The boy nodded sagely. “You need anything, I know this ol’ house inside and out. There’s a apple jar in the pantry and I can slip into the wine cellar through a crack in the door anytime I wants.” Toby flashed a broad grin.

“I’ll keep that in mind,” Ben said, smiling back. Then he started across the courtyard. He had no time to admire the stone fountain in the center of the patio. The fountain was bone dry, the water lilies a thing of the past. The dry, dead stalks of flowers sprouted from uncared-for beds. Only one herb garden near the kitchen showed tending, no doubt by Toby and his mother.

Ben might have lingered to explore the detritus of so many yesterdays, but a premonition kept him moving toward the back gate and the confrontation that waited beyond.

Spotted Calf balanced on his tiptoes, the noose tight around his neck. He was having visions of his ancestors dancing in the glare of a campfire, with the sky behind them splitting into scarlet streaks, as the oxygen slowly left, his brain.

“You’ll talk now, you red butcher, or by heaven I’ll stretch your scrawny neck,” Snake Eye Gandy said, keeping a tight grip on the hemp rope he’d tossed over the limb of a cottonwood tree out behind the governor’s palace. He hadn’t wasted any time in making his way to the calaboose. He’d come to interrogate the Comanche the only way he knew how. And that’s where Ben McQueen found him.

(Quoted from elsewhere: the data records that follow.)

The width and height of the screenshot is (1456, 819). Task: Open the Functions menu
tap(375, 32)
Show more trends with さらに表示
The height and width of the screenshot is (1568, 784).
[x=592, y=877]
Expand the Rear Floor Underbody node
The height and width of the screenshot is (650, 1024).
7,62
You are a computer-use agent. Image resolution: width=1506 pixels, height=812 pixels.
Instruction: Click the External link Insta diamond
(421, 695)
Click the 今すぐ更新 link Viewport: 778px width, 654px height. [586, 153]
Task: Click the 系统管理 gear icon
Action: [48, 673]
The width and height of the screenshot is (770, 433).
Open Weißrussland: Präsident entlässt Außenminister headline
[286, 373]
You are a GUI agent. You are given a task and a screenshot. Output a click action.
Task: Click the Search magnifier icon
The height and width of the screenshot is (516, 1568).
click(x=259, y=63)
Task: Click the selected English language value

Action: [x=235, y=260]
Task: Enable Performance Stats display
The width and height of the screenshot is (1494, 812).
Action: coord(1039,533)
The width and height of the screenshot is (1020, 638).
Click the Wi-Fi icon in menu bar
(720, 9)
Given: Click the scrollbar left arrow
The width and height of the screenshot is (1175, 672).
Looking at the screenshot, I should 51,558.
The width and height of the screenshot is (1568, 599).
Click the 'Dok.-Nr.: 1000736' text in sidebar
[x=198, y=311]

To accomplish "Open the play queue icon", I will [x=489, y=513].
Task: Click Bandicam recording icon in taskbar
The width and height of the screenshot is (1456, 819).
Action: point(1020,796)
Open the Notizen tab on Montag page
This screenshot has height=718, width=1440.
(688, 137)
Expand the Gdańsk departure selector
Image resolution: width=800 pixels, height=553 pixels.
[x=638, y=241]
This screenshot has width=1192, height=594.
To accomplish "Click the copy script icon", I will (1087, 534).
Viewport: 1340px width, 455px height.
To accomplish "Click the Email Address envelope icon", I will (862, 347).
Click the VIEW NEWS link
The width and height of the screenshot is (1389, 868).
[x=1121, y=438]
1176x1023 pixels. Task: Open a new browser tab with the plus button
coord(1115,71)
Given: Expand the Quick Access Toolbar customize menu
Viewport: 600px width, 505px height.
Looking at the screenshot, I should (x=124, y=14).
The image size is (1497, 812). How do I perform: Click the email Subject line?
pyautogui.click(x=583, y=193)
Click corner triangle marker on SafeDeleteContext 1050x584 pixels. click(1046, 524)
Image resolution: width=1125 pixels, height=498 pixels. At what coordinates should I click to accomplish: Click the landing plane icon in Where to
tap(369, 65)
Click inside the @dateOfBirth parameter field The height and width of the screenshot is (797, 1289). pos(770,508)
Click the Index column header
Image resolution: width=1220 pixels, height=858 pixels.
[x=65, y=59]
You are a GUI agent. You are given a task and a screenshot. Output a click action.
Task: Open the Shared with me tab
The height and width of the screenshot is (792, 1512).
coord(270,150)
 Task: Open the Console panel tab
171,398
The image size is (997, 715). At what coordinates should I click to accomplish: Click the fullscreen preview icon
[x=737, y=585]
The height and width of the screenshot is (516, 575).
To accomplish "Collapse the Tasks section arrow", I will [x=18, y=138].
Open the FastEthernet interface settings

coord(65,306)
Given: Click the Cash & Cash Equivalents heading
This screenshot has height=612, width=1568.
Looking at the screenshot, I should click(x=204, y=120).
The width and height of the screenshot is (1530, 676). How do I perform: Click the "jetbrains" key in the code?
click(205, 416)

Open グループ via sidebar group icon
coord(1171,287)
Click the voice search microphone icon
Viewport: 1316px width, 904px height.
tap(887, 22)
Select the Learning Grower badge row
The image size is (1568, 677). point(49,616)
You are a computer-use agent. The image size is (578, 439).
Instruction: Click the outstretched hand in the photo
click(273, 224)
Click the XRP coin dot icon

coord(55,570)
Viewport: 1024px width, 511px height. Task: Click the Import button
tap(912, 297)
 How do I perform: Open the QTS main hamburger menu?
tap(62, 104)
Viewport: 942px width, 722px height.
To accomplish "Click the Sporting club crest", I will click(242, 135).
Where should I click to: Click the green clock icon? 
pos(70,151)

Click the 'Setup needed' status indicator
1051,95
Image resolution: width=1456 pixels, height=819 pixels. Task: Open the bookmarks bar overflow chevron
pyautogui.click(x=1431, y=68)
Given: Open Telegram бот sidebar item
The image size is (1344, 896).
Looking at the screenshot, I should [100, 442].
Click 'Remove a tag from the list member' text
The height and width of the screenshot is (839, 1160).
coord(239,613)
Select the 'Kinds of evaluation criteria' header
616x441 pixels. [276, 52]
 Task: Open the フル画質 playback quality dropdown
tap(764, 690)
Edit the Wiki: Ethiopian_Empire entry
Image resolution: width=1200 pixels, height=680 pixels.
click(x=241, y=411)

Squint-eyed Virge Washburn was there, looking a might uncomfortable, though not near as much as Spotted Calf. And leaning against the front of the ten-by-ten adobe jail was a stocky, hard-bitten Ranger who abandoned his position and swaggered forward to plant himself firmly between Ben and the cottonwood.

“The name is Clay Poole,” the man said. He cocked a thumb toward the scene being played out over his shoulder. “This ain’t none of your look-to.” Poole was bald, with a fringe of brown hair around his head. His bushy brown beard looked thick enough to conceal a bird’s nest. A Patterson Colt rode high on his left hip. He kept a tomahawk thrust through his gun belt on his right. The black iron blade was honed sharp enough for a man to shave by. Poole’s tone of voice was firm but nonthreatening. Though Ben towered over him, both men knew that height wasn’t the measure of a man.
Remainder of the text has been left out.